Instructor: Carlo Zaniolo

Office Hours: Tuesday,  15:00--17:50

First Assignement (Due on Wednesday  January 21)

  • Complete the  following Tasks:
  • Task 1.1: Write a four page (about) report on SQL-MR focusing on the things that you can do with SQL-MR that cannot be done in  SQL-TS, and the main changes between the original 2007 report and the 2010  revised version.
  • Task 1.2: Assume a stream of temporal tuples emp(Eno, Sal, Dept, From, To) that arrive ordered by their timestamp To and you project out Dept. Now, you must perform a temporal temporal coalescing on Sal. Write a UDA to perform the coalescing and return only maximal tuples. Is this aggregate blocking or non-blocking or something in between? (Use the ESL syntax from the notes.) 
  • Task 1.3:  Assume that you have the temporal relation emp(Eno, Sal, Dept, From, To) and you project out Dept.  Now you must  perform a temporal temporal coalescing  on Sal. Can you express that using SQL OLAP functions? (this is difficult, you might have to search the literature for a solution).


  Second Assignement (Due on Monday, February 2)

  •  Study the following papers:
  • Task 2.1: We showed that binary operators, such as union and joins, are subject to idle-wating problem. But this problem can also occur in some unary operators. Say for instance that an aggregate is called on a time-stamped tumble window (or on a timestamped window with slides). Discuss this situation, its idle-waiting problem, and how it can be solved (using concepts and notation from the paper by Bai and Zaniolo above ).

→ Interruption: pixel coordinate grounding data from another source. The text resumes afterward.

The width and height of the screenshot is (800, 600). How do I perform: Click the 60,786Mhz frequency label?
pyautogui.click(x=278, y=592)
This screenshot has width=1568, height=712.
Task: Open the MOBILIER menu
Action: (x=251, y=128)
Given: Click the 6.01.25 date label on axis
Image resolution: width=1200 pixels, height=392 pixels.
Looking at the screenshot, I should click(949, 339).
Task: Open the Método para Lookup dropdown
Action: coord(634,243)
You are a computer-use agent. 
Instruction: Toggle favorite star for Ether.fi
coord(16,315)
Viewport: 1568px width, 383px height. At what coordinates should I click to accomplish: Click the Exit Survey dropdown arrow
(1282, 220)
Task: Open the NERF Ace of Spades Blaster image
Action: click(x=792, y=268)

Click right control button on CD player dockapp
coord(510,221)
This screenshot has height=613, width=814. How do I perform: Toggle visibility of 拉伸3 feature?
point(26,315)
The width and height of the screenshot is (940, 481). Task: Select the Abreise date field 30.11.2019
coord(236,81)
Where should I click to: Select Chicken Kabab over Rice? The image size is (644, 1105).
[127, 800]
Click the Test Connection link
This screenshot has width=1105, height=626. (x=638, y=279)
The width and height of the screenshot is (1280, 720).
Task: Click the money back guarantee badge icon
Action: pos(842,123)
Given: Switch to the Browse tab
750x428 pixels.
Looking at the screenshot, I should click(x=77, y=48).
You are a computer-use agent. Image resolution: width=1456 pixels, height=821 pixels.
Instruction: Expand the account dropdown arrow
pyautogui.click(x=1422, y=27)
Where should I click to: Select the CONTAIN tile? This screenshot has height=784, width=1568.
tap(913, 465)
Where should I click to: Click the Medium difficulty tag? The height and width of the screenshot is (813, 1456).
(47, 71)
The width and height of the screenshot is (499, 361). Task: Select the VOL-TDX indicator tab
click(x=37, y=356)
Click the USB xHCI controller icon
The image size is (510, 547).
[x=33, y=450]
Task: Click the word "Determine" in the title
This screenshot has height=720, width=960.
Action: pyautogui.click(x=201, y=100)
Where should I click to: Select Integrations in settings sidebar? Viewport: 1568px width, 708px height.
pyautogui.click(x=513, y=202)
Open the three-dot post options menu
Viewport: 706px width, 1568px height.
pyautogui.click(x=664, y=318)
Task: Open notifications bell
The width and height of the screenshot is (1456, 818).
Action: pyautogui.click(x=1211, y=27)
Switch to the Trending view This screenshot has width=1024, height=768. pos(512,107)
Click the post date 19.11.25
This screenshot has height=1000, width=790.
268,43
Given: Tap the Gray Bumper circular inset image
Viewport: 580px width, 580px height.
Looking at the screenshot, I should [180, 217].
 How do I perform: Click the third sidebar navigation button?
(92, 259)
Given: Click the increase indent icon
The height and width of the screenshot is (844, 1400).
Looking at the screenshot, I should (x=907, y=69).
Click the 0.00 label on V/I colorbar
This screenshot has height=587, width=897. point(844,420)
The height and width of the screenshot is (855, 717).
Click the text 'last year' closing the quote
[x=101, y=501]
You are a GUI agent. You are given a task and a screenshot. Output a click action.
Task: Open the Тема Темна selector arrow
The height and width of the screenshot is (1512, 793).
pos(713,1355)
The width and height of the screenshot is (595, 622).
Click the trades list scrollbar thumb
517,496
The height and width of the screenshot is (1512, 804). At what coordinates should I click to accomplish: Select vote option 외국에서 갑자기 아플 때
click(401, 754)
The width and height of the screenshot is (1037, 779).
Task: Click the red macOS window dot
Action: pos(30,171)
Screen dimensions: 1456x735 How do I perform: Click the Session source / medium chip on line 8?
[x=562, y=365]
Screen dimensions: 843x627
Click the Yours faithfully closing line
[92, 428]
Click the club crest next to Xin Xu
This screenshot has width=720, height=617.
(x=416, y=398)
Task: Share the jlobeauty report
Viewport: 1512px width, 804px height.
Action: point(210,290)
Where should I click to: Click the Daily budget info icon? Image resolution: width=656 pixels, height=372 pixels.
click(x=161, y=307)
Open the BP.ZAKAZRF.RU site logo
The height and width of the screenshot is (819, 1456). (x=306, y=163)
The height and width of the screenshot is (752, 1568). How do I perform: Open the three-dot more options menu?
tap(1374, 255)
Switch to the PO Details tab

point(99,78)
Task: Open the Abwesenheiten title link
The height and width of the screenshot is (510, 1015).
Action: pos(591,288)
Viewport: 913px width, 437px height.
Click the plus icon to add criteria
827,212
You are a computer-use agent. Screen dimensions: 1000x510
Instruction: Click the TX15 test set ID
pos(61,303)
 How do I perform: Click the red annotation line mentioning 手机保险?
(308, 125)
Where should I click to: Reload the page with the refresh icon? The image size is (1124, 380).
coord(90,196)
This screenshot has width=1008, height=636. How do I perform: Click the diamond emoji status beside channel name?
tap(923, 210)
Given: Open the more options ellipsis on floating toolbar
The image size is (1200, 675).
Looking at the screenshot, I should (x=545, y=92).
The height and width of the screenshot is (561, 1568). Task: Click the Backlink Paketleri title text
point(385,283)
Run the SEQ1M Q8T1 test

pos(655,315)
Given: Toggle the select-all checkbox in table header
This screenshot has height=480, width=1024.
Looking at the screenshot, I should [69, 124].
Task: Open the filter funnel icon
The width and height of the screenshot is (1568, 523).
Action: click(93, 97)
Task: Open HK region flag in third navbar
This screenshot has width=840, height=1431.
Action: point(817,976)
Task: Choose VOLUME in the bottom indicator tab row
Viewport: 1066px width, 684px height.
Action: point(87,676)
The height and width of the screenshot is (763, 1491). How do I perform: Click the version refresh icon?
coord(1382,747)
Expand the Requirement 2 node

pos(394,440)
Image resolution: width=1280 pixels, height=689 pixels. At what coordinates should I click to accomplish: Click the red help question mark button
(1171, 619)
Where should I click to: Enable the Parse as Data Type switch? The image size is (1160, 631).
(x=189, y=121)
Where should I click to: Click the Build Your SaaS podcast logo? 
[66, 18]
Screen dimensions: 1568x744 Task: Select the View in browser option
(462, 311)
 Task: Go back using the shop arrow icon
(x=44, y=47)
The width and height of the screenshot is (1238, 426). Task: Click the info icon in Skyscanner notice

  • Task 2.2: Propose a  simple generalization of the chain algorithm to minimize memory for the following situations:
    (A) Two simple paths without forks,
    (B) a simple tree where a path forks out into a pair of paths. (You should use concepts and notation from paper 1 above.)
  • Task 2.3:   Using a syntax based on that of notes and reference 3 above, express a user-defined aggregate d_count to perform the exact count of distinct values in a window on a data stream. Your window aggregate could, e.g., be called as follows:
    SELECT col_name1, d_count(col_name2) OVER (ROWS 99999 PRECEDING) FROM my_stream



  Third Assignement (Due on Monday, February 9)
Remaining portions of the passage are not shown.